━━━━━ Data to use ━━━━━

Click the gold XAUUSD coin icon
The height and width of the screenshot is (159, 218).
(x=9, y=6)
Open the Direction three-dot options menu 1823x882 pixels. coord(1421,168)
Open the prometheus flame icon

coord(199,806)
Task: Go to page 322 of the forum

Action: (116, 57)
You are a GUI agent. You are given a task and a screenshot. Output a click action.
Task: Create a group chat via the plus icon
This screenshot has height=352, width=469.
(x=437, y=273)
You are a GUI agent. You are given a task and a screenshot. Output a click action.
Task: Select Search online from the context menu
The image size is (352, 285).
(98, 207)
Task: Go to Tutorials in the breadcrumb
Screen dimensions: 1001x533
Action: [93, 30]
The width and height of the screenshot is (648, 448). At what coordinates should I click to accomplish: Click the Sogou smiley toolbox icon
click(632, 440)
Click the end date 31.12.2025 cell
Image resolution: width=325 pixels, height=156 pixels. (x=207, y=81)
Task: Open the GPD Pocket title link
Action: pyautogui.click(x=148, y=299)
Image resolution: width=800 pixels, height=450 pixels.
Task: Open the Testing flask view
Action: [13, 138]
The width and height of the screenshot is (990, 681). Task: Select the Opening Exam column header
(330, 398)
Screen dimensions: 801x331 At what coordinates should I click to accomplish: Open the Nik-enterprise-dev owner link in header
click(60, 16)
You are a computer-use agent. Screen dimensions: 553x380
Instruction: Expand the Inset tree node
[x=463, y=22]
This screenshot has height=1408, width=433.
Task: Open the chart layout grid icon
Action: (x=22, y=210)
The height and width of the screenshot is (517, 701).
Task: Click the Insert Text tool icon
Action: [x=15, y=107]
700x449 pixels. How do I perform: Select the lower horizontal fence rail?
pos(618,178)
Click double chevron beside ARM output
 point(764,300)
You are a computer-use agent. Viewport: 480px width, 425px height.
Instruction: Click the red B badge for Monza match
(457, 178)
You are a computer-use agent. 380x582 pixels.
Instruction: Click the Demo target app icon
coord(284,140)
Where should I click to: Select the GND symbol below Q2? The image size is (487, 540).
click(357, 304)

━━━━━

*What this task involves*
Copy everything from the start of the records down to and including the line containing "click(632, 440)", switching "group chat" to "new conversation" and leaving the rest unchanged.

*Full answer*
Click the gold XAUUSD coin icon
The height and width of the screenshot is (159, 218).
(x=9, y=6)
Open the Direction three-dot options menu 1823x882 pixels. coord(1421,168)
Open the prometheus flame icon

coord(199,806)
Task: Go to page 322 of the forum

Action: (116, 57)
You are a GUI agent. You are given a task and a screenshot. Output a click action.
Task: Create a new conversation via the plus icon
This screenshot has height=352, width=469.
(x=437, y=273)
You are a GUI agent. You are given a task and a screenshot. Output a click action.
Task: Select Search online from the context menu
The image size is (352, 285).
(98, 207)
Task: Go to Tutorials in the breadcrumb
Screen dimensions: 1001x533
Action: [93, 30]
The width and height of the screenshot is (648, 448). At what coordinates should I click to accomplish: Click the Sogou smiley toolbox icon
click(632, 440)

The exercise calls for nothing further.